A NATO summit full of surprises: how Zelenskyy secured more than expected from Trump

Volodymyr Zelenskyy’s trip to Ankara for the NATO summit was always going to be a successful one. The Alliance had planned to announce pre-existing decisions on funding for Ukraine’s armed forces and were just waiting for the official event to do so. The package even includes measures to integrate Ukraine further into NATO.

In addition, relations with the US president, who plays a particularly important role in NATO, have been improving recently.

But there were pleasant surprises even for those who’d anticipated that the 2026 summit would be a success. It’s safe to say that it exceeded expectations.

In terms of NATO, everything went well – just as predicted.

And in terms of the US, Ukraine received more than it could have hoped for. The meeting with Donald Trump demonstrated that the American president is increasingly leaning towards supporting Kyiv, for one simple reason: Ukraine is winning on the battlefield, and Trump likes to bet on winners.

This was evident in both the US president’s actions and his decisions, perhaps the most important of which was the political agreement to grant Ukraine a licence to manufacture interceptor missiles for Patriot systems.

Another pleasant surprise was the results of diplomacy efforts with Poland and Hungary. Zelenskyy resumed dialogue with the president of Poland and managed to get out of an artificial deadlock with Hungary. Hungarian leader Péter Magyar appears to have reconsidered his stance and abandoned the unrealistic demands that had been preventing the normalisation of relations.

However, the agreements reached in Ankara are only laying the groundwork.

The real changes are still ahead. Ukraine must make use of the opportunities that have emerged. Every point matters, from Patriots to Magyar.

Negotiations with the US president are always unpredictable to some extent. Unlike other leaders, Trump does not rely on talking points written by his advisers and diplomats, but on his personal attitude towards his counterpart and his own perception of political processes.

This perception frequently differs from the way Europeans see the world. There was no shortage of examples of this in Ankara.

The way Trump lashed out at Spain will have repercussions. His criticism did not come out of nowhere: relations between Trump’s America and Madrid have long been less than great. And Spain’s refusal to let US bombers use its air bases before heading off on combat missions to Iran put an end to any prospect of friendship between them.

But Trump’s announcement of a trade war with Spain during the NATO summit itself went beyond even the most pessimistic expectations.

It is not yet clear what this will mean in practice, but Washington is reportedly preparing to impose an embargo on Spanish goods.

An even bigger surprise was the revival of the conflict with Denmark.

On this the US president’s policy went beyond the boundaries of international law, good-neighbourly relations, allied commitments etc. long ago.
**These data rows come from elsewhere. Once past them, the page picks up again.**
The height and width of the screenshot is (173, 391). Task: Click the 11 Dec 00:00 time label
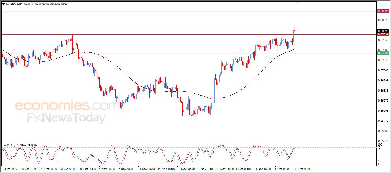coord(303,169)
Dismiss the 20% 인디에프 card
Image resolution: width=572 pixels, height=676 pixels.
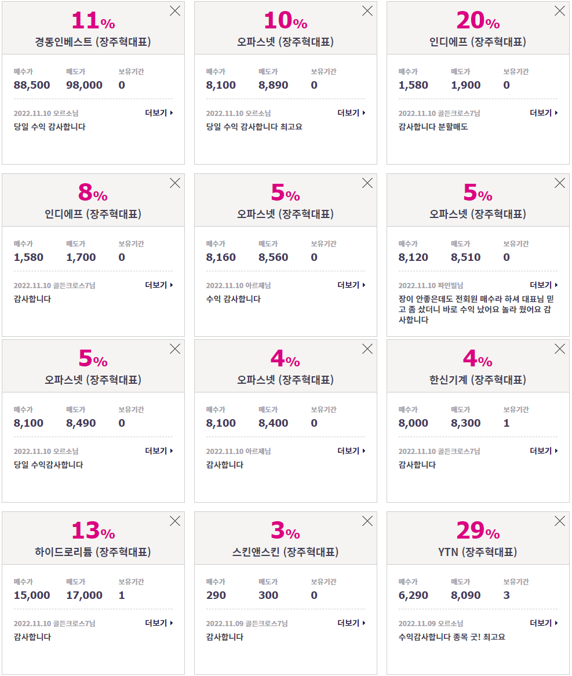tap(559, 11)
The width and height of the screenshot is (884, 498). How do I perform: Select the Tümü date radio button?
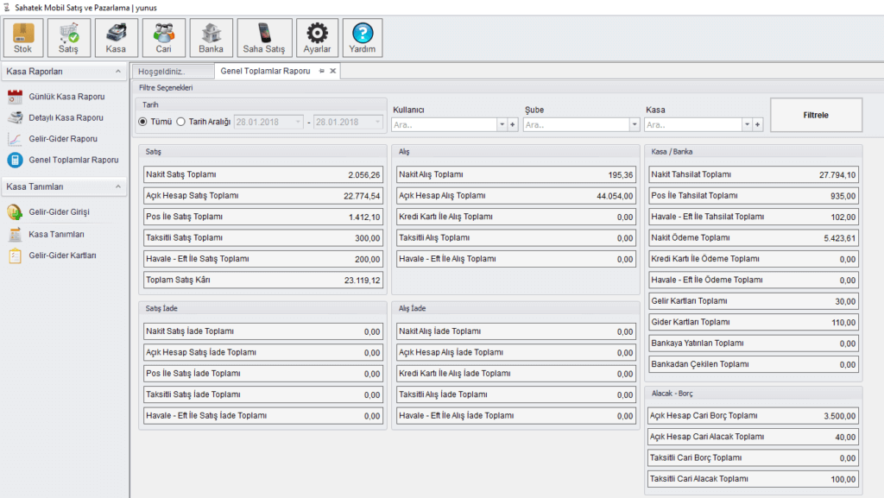click(x=143, y=122)
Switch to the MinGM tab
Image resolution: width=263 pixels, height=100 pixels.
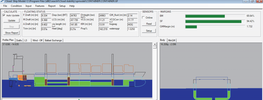172,40
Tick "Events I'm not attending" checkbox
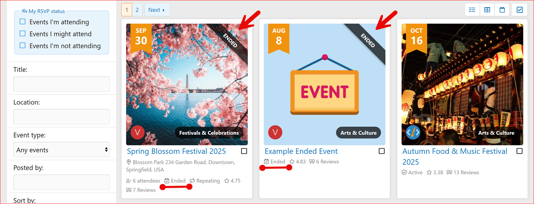534x204 pixels. click(23, 46)
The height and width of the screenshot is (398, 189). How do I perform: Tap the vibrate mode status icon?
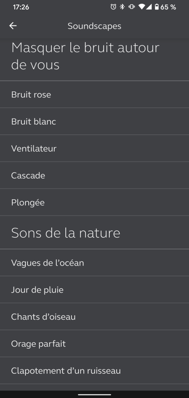point(131,7)
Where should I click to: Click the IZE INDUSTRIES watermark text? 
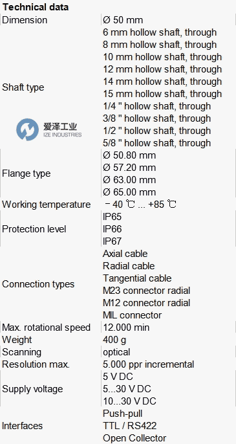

But over the past six months, it had seemed that Trump’s territorial claims with respect to Denmark had been put to rest – that, in the face of resistance both internationally and within the US, Trump would no longer revert to his publicly declared intention to annex Greenland.

But the optimists turned out to be wrong.

Immediately before the NATO summit, first "sources in the White House", then Trump himself once again began declaring an intention to take Greenland away from an allied state.

Exactly what Trump hoped to achieve through this escalation is unclear. There has been no shortage of conspiracy theories about an alleged intention to derail the Alliance summit and so on, but that did not happen. The allies appear to have become accustomed to the US president’s eccentricities and the fact that at times they have to ignore completely unacceptable statements.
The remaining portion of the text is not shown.